All things considered, this particular trip was starting out relatively well.  We set off at a reasonable hour, our sensible little car packed to the gills for a two day trip (Seriously, he’s two feet tall.  How the hell does he have so much stuff?).  There we were, on our merry way, when…… IT happened.  A routine gas stop set off a chain of events that ended in the barf heard round the world.  Stopping the car lead to a very brief interruption in the in-flight entertainment, a portable DVD device playing his favorite television show.  This interruption was simply too much to bear, and so began a brain melting crying jag.  Crying soon gave way to hysterical screeching.  Due to the lingering remnants of a chest cold, screeching begat a coughing fit.  Said coughing fit then lead to the most impressive feat of digestive pyrotechnics I have ever witnessed.  This includes the solid year where Jagermeister with a marijuana chaser was my beverage of choice.  A vomit made all the more spectacular by the fact that all he had deemed fit to consume that day was milk and French fries.  It was as white and bountiful as Rush Limbaugh’s ass.  And it just…kept…coming.  It was the exorcist sponsored by McDonald’s.  And all we could do was watch in horror.

A sharp turn off of the highway, and the parking lot of a tractor supply store became our pit stop.  Under the watchful eye of a grizzled old man in a John Deere hat smoking a Marb Red, we feverishly attacked the mess armed only with a travel pack of baby wipes (a feat akin to cleaning up the Gulf oil spill with a fistful of cotton balls).  With a nod from our one-man pit crew, we were back on the road.  And so I sat crammed in the back seat, stroking the hair of a now sleeping, vomit scented child.  Four hours left.  But hey, at least we get a chance to do it all again in two days.

Mo Binky, Mo Problems

I recall being just a few short weeks into motherhood and shaking my fists at the gods when my chronically fussy baby refused to love his pacifier.  I’d offer it, he’d go to town on that bad boy for a few seconds, and “POP”, out it would fly.  Then the crying would start again.  I felt like the pacifier was the missing piece.  Like it was the cure-all for my parental woes and I was at a huge disadvantage without it in my bag of tricks.  “Surely he’d sleep in uninterrupted 10 hour intervals if only he’d hang on to that pacifier.”  We tried every size, shape, color, brand of pacifier under the sun.  I think there may have even been a cool ranch flavored one in there…  But sadly, none of them worked.  He was an Olympic level nurser, and he took a bottle so-sweat – but it was no-paci, no-how.

Cut to nearly two years old, and me thanking my lucky stars that we aren’t dealing with pacifier deprogramming.  Talking to other mothers, binky rehab sounds like a toddler version of Trainspotting.  I picture baggy-eyed, twitching baby junkies tottering around, desperate for just one more fix.

One of my favorite mom friends (and all around favorite people) shared her solution with me.  She and her daughter tossed pacifiers off their third floor terrace so the baby squirrels in the surrounding trees might treat themselves to a suckle.  Friggin’ genius!  I defy you to show me a tot who wouldn’t be comforted by the idea of diaper-clad baby squirrels frolicking in the treetops with binkies in their itty bitty mouths.

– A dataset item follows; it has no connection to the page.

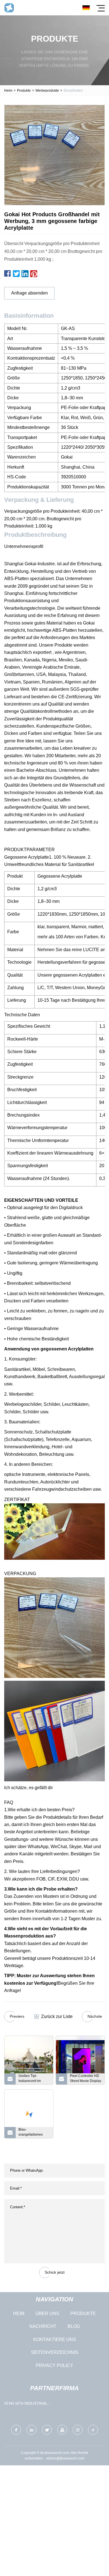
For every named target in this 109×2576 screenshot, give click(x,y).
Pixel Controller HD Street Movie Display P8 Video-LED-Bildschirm (85, 2079)
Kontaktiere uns (54, 2339)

In a moment of mommy-masochism, I once found myself watching one of those nanny rescue type reality shows.  The latter day Mary Poppins helped a young boy kick the habit by instructing him to pack up his precious in a manila envelope addressed to the “Paci-fairy”.  He then deposited the envelope in the mail box and the next morning found the nymph had replaced his pacifier with candy and gifts.  Like the tooth fairy, but with rubber nipples.  And the little bugger could not have been more thrilled.  Also friggin’ genius!

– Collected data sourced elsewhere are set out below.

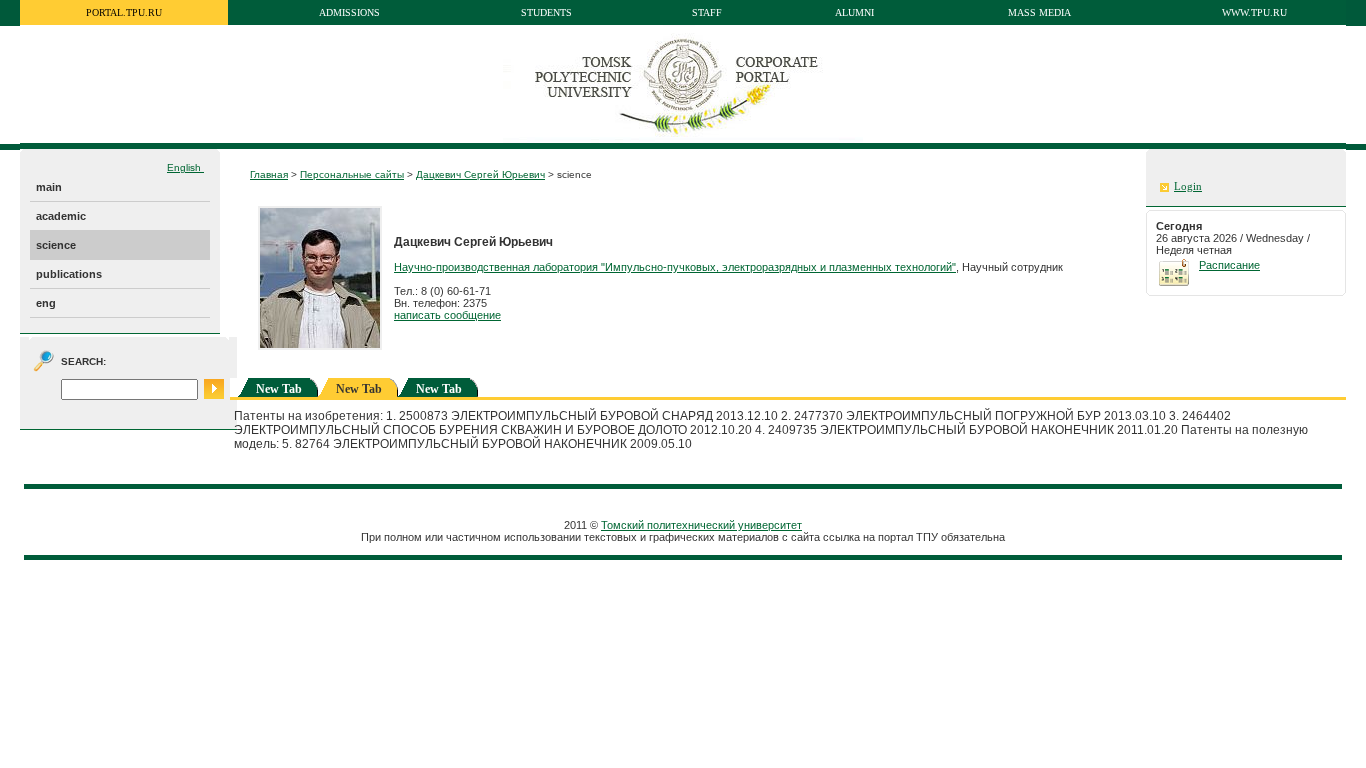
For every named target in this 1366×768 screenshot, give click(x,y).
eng (46, 303)
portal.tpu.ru (124, 12)
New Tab (279, 389)
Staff (707, 12)
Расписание (1229, 265)
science (56, 245)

I often try to imagine how I might be coping with this issue if I had to.  I picture myself telling the little guy that, second only to malaria, pacifier shortage is the most critical issue facing third-world countries today.  I don’t know that he’d really grasp the urgency of the situation, or that I even knew how much postage you need to ship a box of pacifiers to Rwanda.  No, I’m sure I’d have to come up with something better.  But instead I just smile and thank the same gods I cursed nearly two years ago, thankful we dodged the binky bullet.